Noting that the Private Equity/Venture Capital (PE/VC) sector has experienced a downturn, attributed to amplified uncertainty caused by macroeconomic challenges and geopolitical conditions, influencing the global VC funding scene, it said, "the Indian start-up ecosystem grapples with heightened investor caution and valuation concerns." Start-up funding activity in India decreased by approximately 70% ($4.7 billion), dropping from $6.6 billion in Q1 FY23 to $1.9 billion in Q1 FY24, the review said.
Bengaluru, renowned as India's start-up capital and home to 40% of India's unicorns, is facing the impact of these challenges, it said. Start-up funding activity in Karnataka dropped by approximately 80% ($2.8 billion), decreasing from $3.4 billion in Q1 FY23 to $0.6 billion in Q1 FY24.
Another significant factor contributing to the 23.9% drop in FDI in India is the services and computer software market, witnessing a substantial 60% decline ($ four billion), the review said. Karnataka, being the IT hub of India with a majority of global IT companies headquartered in Bengaluru, amplifies the impact for the state.

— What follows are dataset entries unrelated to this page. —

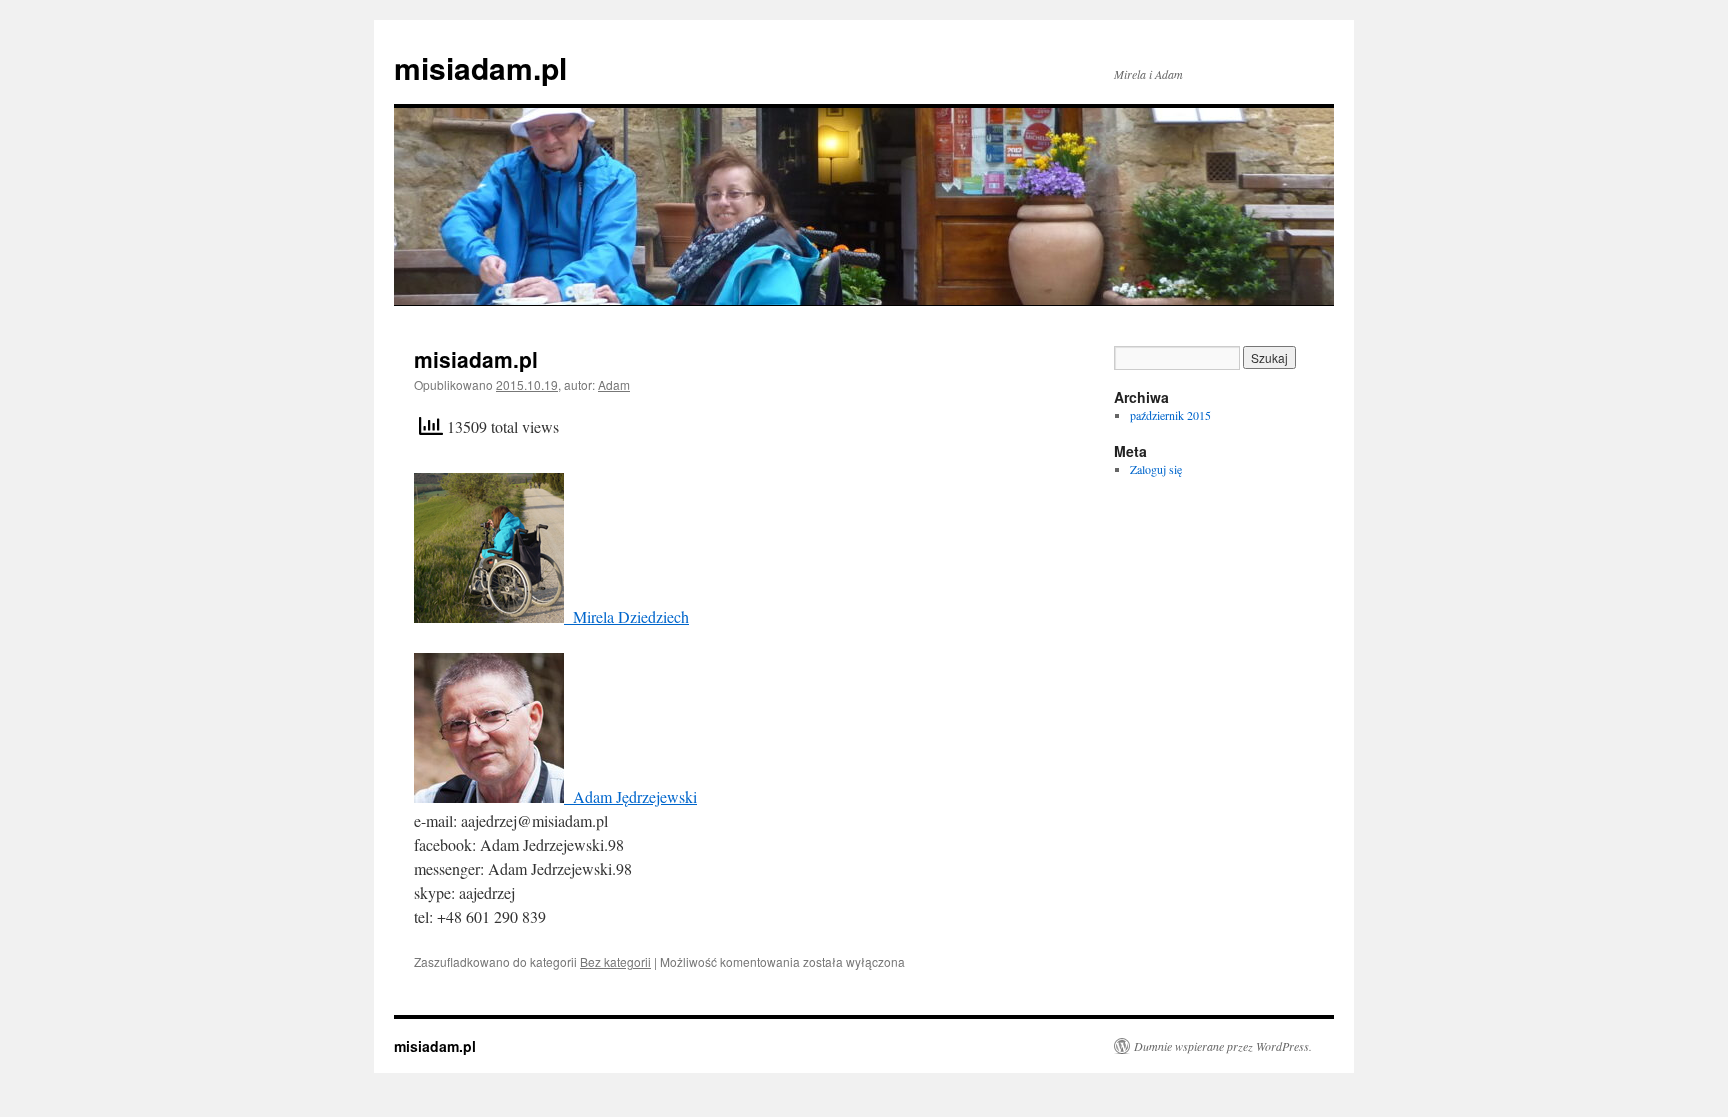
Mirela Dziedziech (626, 616)
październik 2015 (1170, 415)
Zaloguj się (1156, 469)
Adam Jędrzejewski (630, 796)
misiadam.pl (480, 67)
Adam (614, 384)
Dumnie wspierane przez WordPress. (1223, 1046)
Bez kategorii (615, 961)
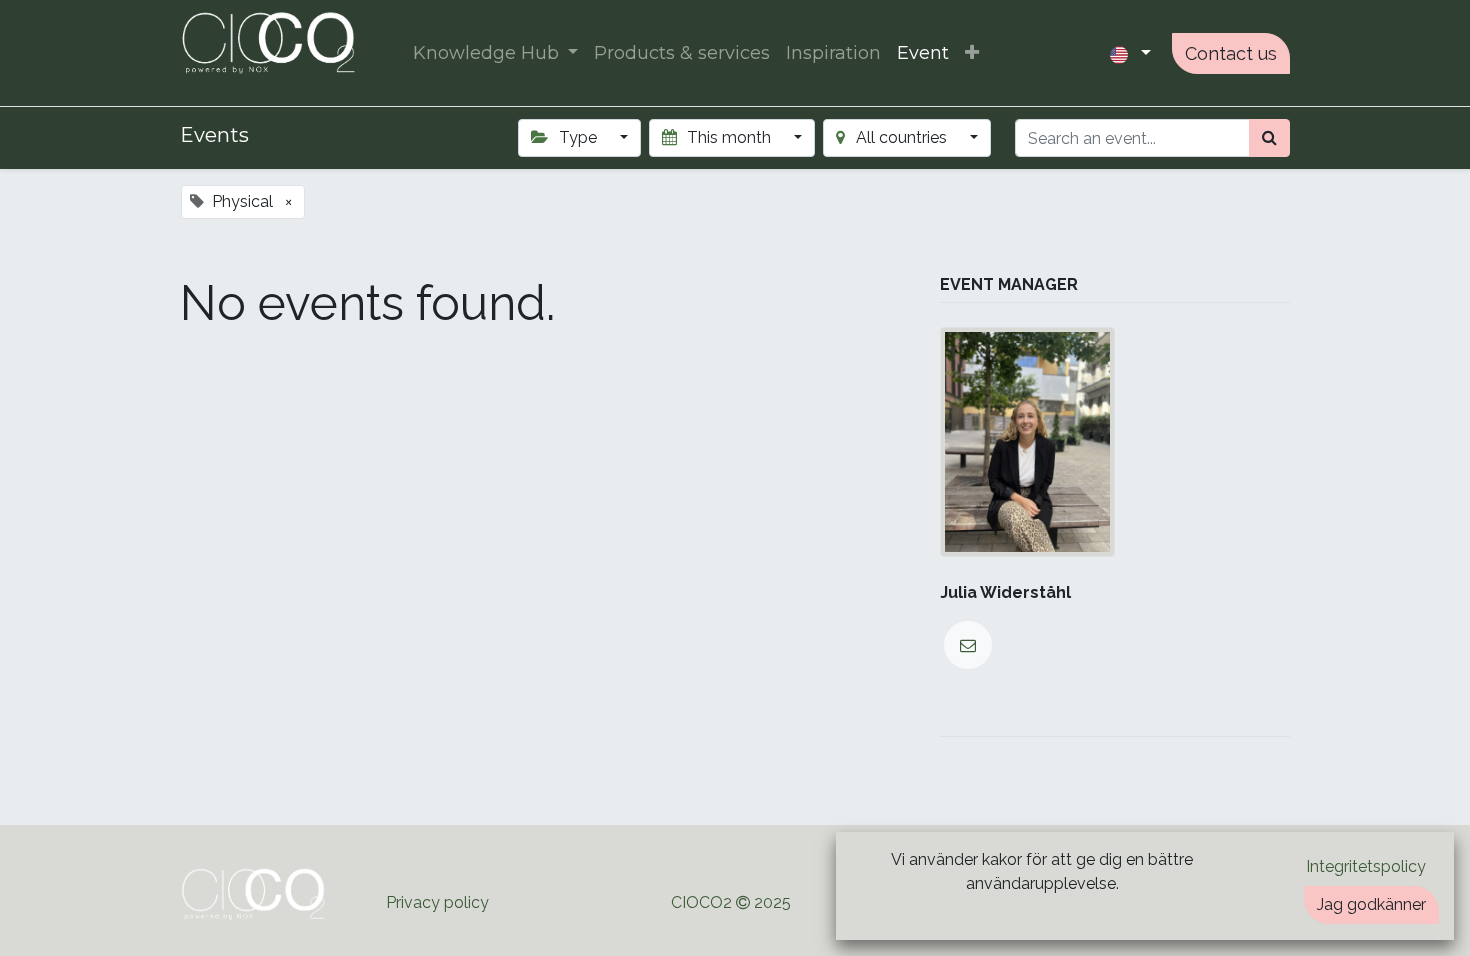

Monetary policy tightening has squeezed the aggregated demand resulting in a downturn in foreign direct investment, the review, while analysing the global economic scenario, said. Due to ongoing Russia-Ukraine conflict and the outbreak of war between Israel and Palestine, the global supply chain, and trade outlook is adversely impacted.
Sounding upbeat about Karnataka, it said the state is one of the fastest growing economies in the country, and its economic growth is steady, stable and resilient, compared to other States.
The economic outlook for Karnataka in September 2023 is positive. The State economy is expected to continue to grow at a strong pace, driven by the services sector. The industrial sector is also expected to perform well. The State displays strong revenue collection in the country, and it now ranks second in the nation for GST collections, it added.
However, monsoon failure has had adverse impact on agricultural production and hydroelectricity generation, which in turn poses adverse risk to the state's economic growth, it cautioned.
It is expected that the five Guarantee schemes would not only lead to distributive justice but also would boost the economic growth of the state in the short run by increasing consumption. The review said with necessary structural reforms and enhanced 'Ease of Doing Business' coupled with higher Capital Expenditure is expected to maintain the high growth trajectory of the State in the long run.